I have read the term “frugal fatigue” a few times in various other blogs on the Internet. A study diet of constantly denying oneself gets wearing. Something out of the ordinary that you enjoy is a great break, and it does not have to cost much.


Diane July 12, 2013 at 9:50 am

Yes! I like that, Frugal Fatigue. I go out to eat once a moth with friends and occasionally with my family. It gives me a real lift and is money well spent.


sage July 10, 2013 at 2:12 pm

I’ve begun to ask myself this question with most everything. As I continue decluttering, the question keeps me from buying too much stuff–even if it’s a great price and my style. A change in employment means our new budget has to be super thrifty. Keeping the long-term goals in mind makes it worth it. This morning I avoided getting coffee out (came home for it instead). I also supported a friend’s daughter by listening to her presentation for cookware. She got paid for the demo, but I resisted buying anything. I don’t need more cookware, and the money can go to things that are a higher priority.

As an aside to other readers, I didn’t get the sense that Katy was advocating NEVER splurging or spending money. Instead, the suggestion is to ask yourself if the purchase or meal out supports your (long-term) goals.


Trish July 10, 2013 at 3:22 pm

completely on board with this. Sigh – how to get my husband to see this? He is 56, so change in attitude is almost impossible. He isn’t too bad, but I am definitely the author of our financial plan. He just doesn’t care. For instance: he bought me an expensive case for my laptop – which I completely didn’t need!! I don’t take it anywhere! I was fine with his discarded case which his company had paid for. But he was so proud of himself – it was a present for our anniversary. I didn’t say a word. except thank you.

He is a completely wonderful person, but without a frugal mindset. Not a complete spendthrift, but not what I would call frugal.


Paula in the UP July 13, 2013 at 12:36 pm

I could have written your comment, my husband has the same mindset as yours. He’s not interested in the long term effects of decisions we make today. He always says things like “you can’t spend it when your dead” or ” you can’t take it with you”. That said , no he isn’t a spendy guy but he will almost always choose the dinner out to putting the money away in a retirement acct. or to an extra house payment.

We balance each other nicely with our feelings about money.


LazyretirementgirlJackie July 12, 2013 at 7:40 am

Interesting discussion of goals vs. splurge. I am sixty and happily retired. I watch my pennies — out of lifelong habit. My goals, though, are different. I set six goals for retirement: domestic bliss, lifelong learning, world travel, give back, creative expression, and savor and appreciate. Every cent I spend goes toward one of those goals, although many free resources support me in my efforts as well. My father, just as he retired at 67, suffered a psychotic break, from which he never recovered. My parents were also depression kids, born in the mid 20s, and could defer gratification with the best. But, they allowed themselves some pleasures. My mom, who is now 86, has told me many times how thankful she is that they traveled together before he got sick. It is all a balance, and so personal to each individual what matters to her or him.

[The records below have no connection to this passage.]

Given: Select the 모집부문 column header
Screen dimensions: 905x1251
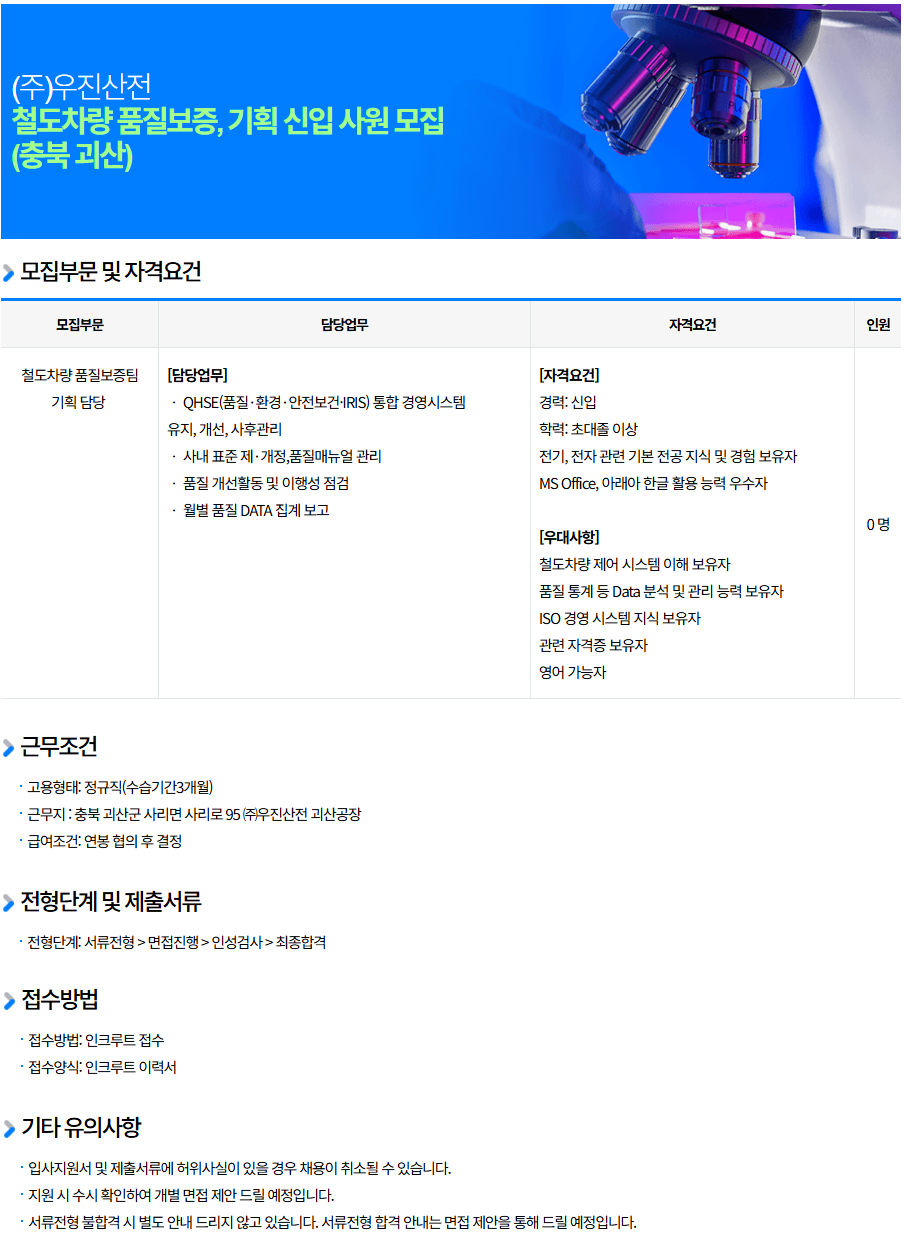Looking at the screenshot, I should pyautogui.click(x=79, y=324).
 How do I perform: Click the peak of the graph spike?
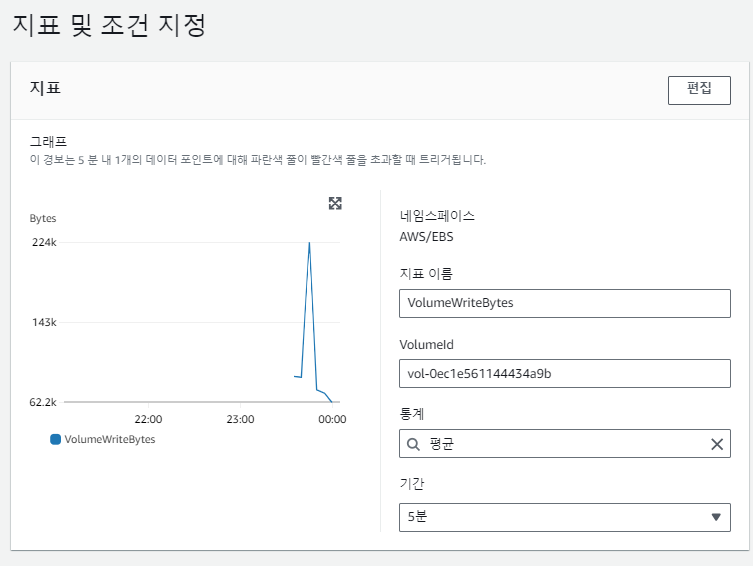(309, 243)
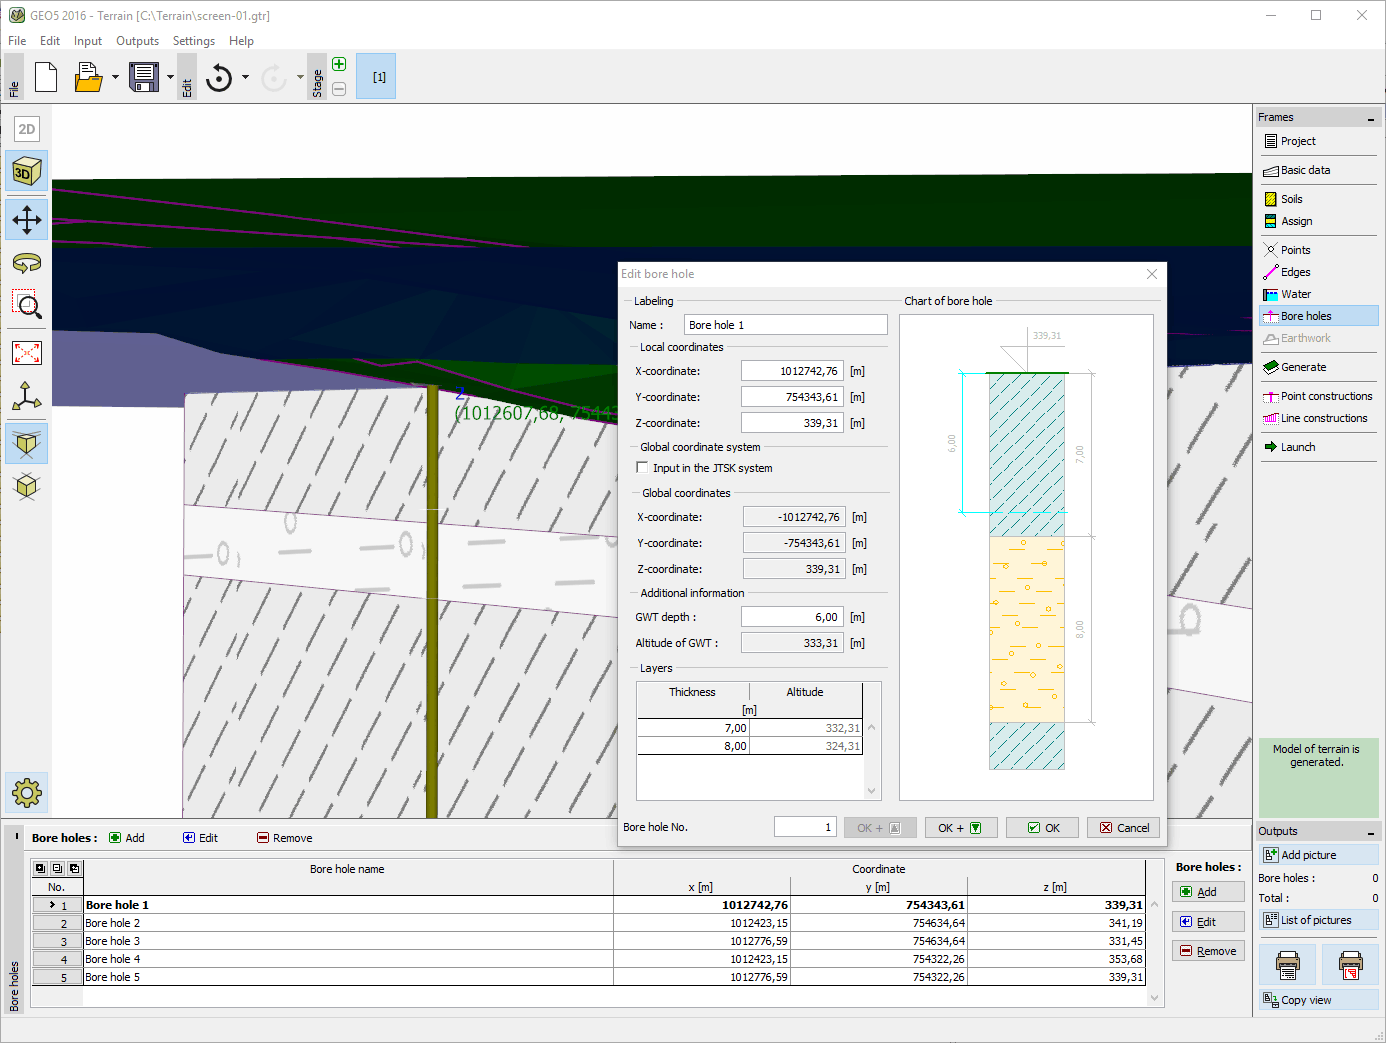The image size is (1386, 1043).
Task: Enable Input in the JTSK system
Action: [x=643, y=467]
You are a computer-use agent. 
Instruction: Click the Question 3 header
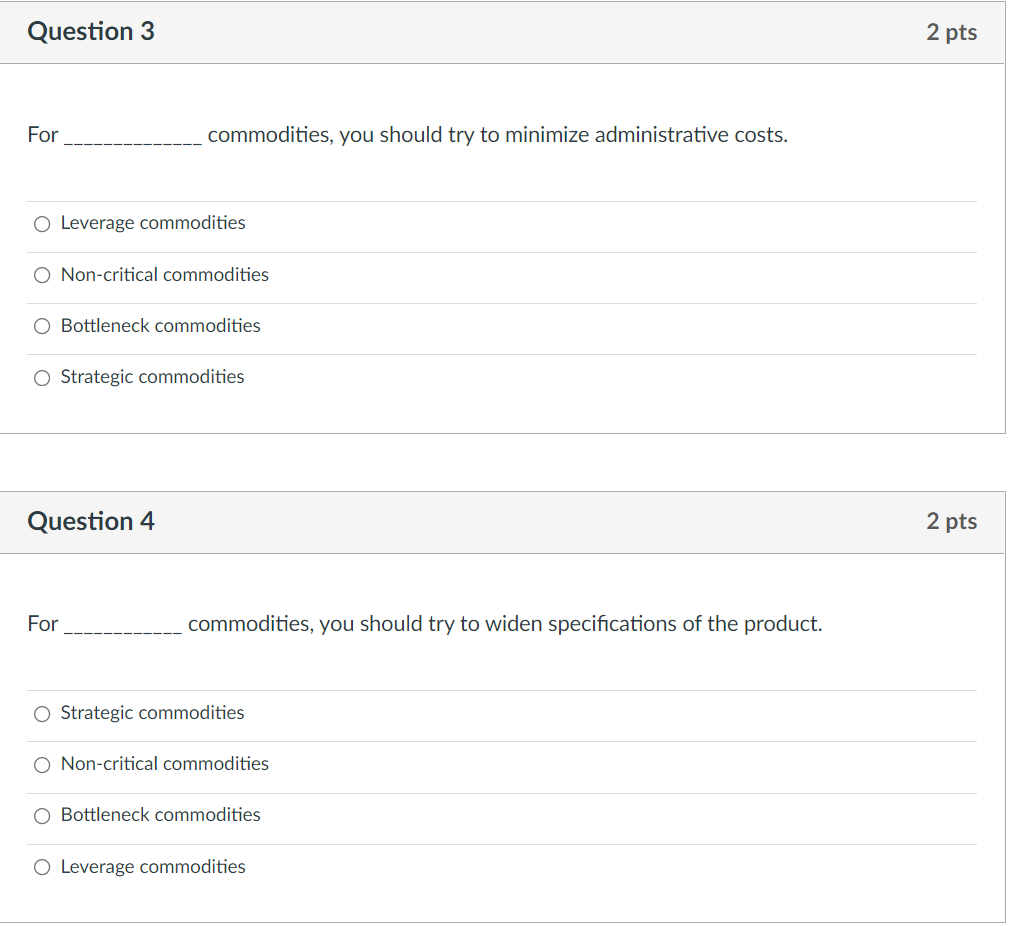[91, 31]
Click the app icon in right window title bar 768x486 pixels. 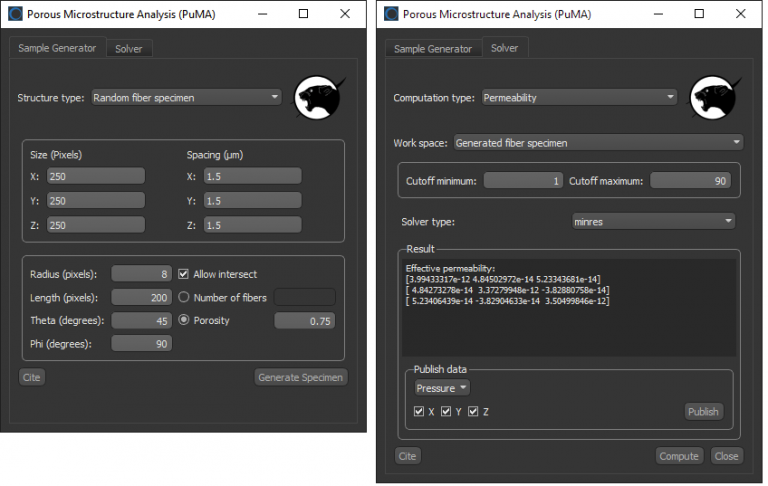[x=391, y=14]
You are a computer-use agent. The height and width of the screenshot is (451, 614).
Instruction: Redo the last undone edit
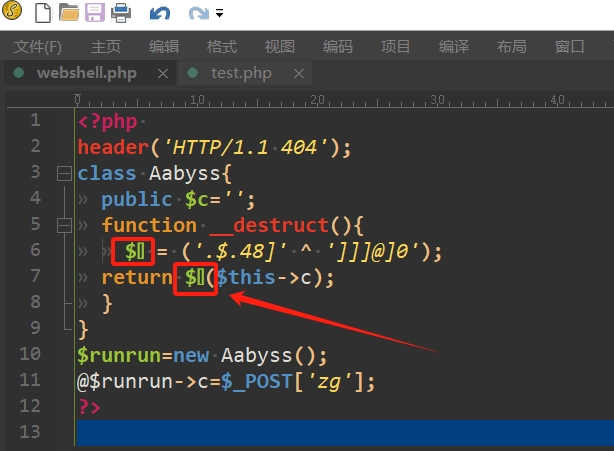199,13
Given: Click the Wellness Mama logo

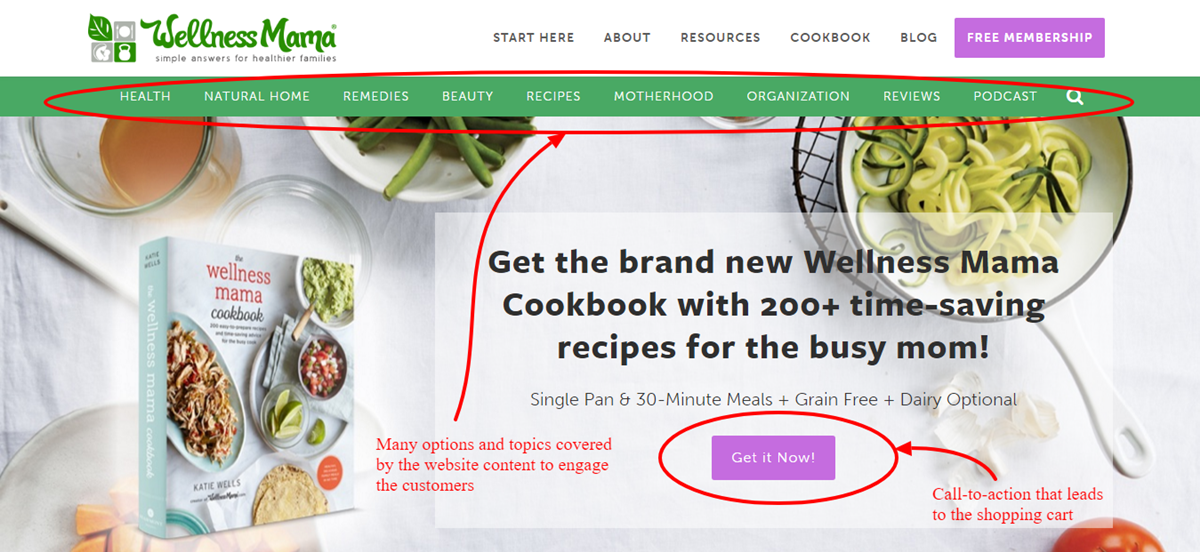Looking at the screenshot, I should 212,39.
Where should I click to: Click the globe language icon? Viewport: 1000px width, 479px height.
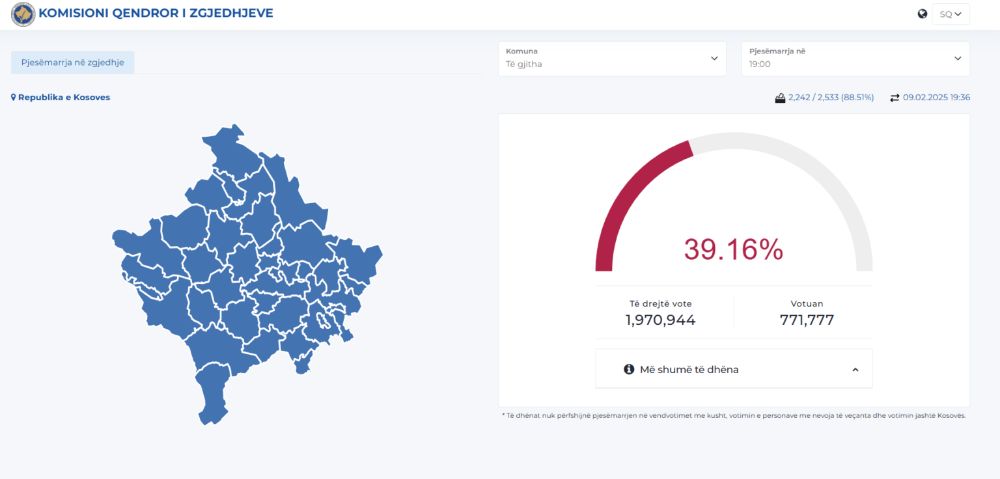(922, 14)
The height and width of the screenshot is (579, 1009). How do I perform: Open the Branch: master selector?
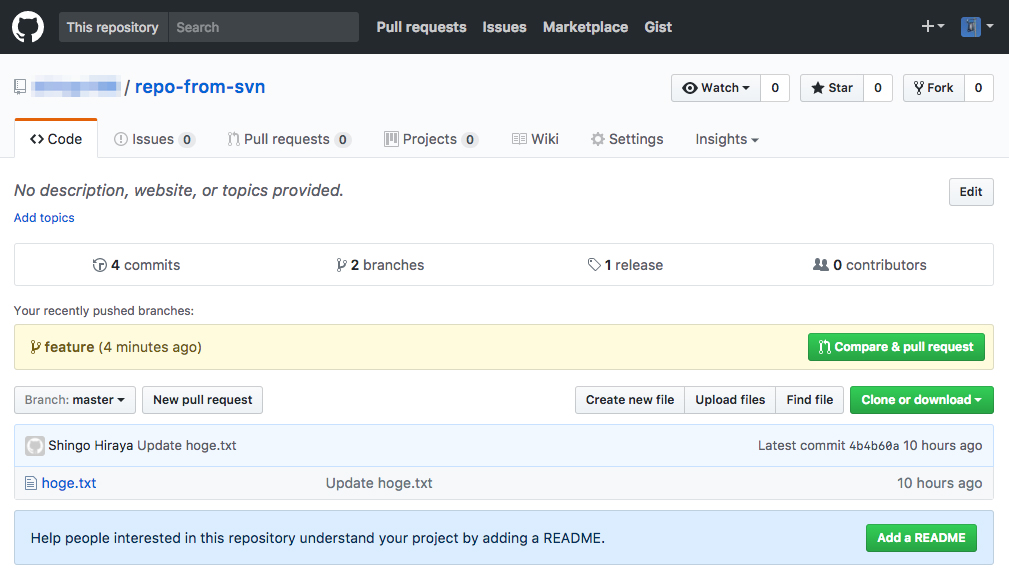point(74,399)
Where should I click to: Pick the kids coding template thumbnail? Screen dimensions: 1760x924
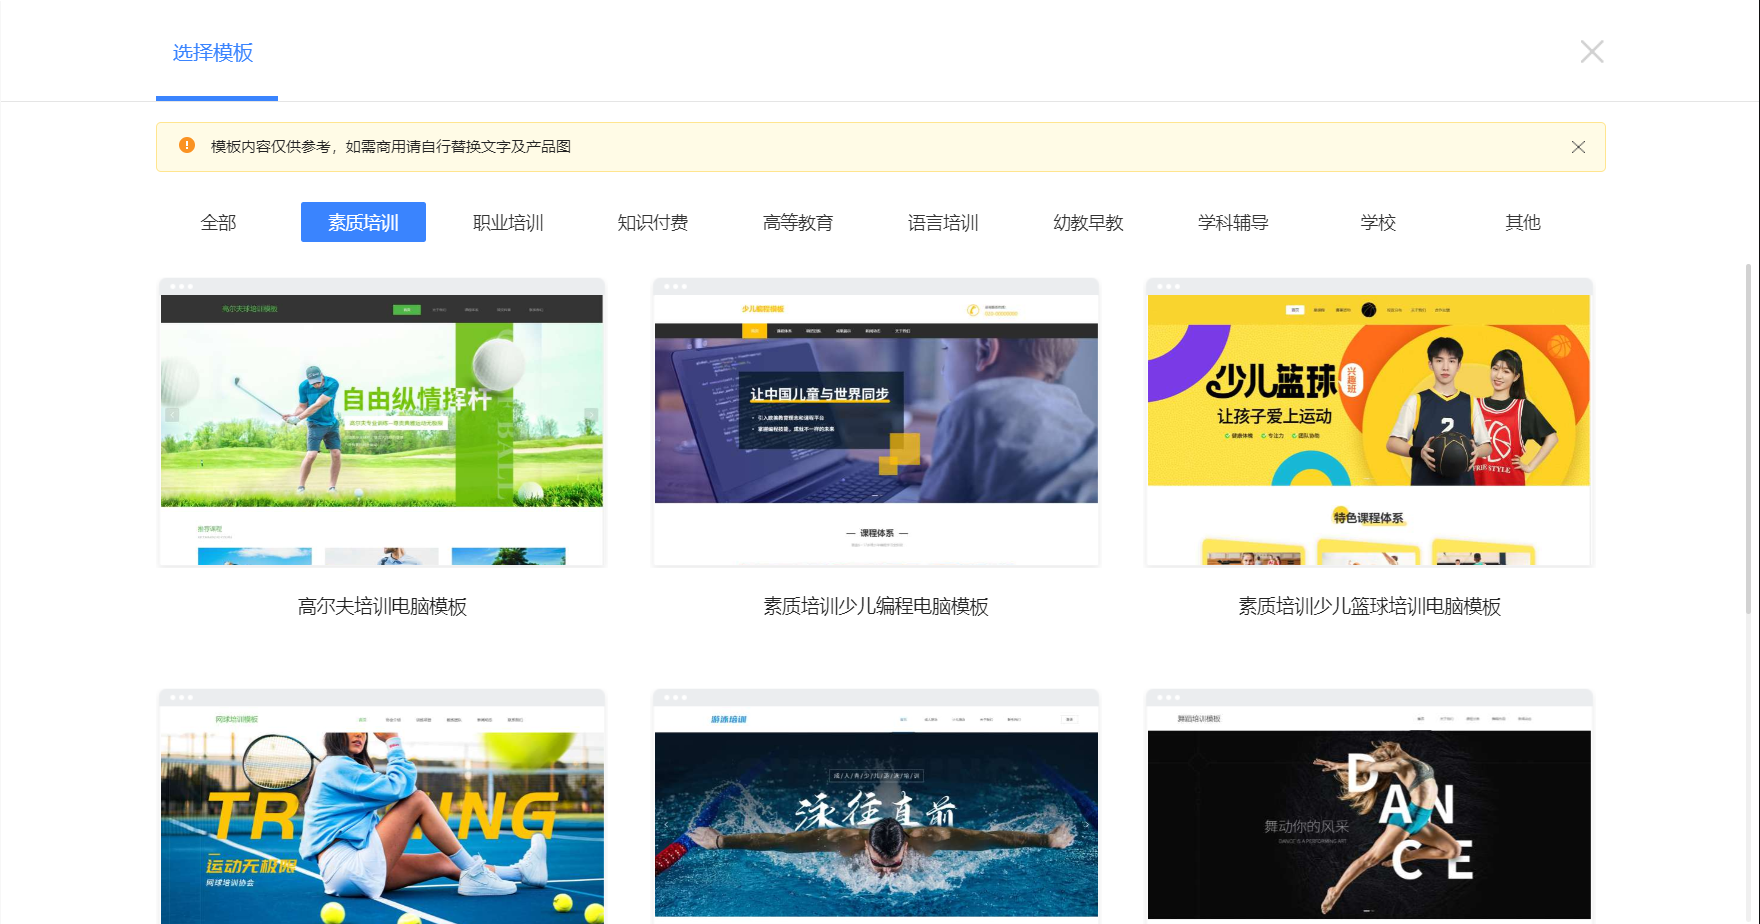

Trish July 13, 2013 at 1:28 pm

That is really tragic about your father. I have mental illness in my family and know what a sorrow it can be. Things like that, or the thought of my husband’s father, who died at 60, are what help me to keep my mouth shut about my husbands lack of frugality. He works really hard, and if he wants something I feel he deserves it. and, really, we are fine. I worry a little about retirement, but we will figure it out.


Jenny July 12, 2013 at 8:36 am

I wrote this on a label and stuck it to my wallet. We all need a reminder sometimes!

As for the splurge vs. save debate, it really all depends on your long term goals, doesn’t it? One of our goals is to give our children a memorable and happy childhood. Sometimes that requires splurging, sometimes it doesn’t. Before I take them to a restaurant, I need to ask will this achieve the childhood memories goal, or a would a surprise picnic in the nearby mountains achieve it better? The picnic wins this round. But when they had the chance to compete at Odyssey of the Mind world finals this spring, the splurge of $1,500 was more inline with this goal (and our education goals) than saving and staying home, so we splurged.

So, I guess I like this quote because it isn’t so much anti-spending, but more of a reminder to spend mindfully!


Paula in the UP July 13, 2013 at 12:41 pm

My daughter was in Odyssey of the Minds in middle school, (that was about 15 years ago),we made it to our state finals every year but never beyond that. What a wonderful experience for your family.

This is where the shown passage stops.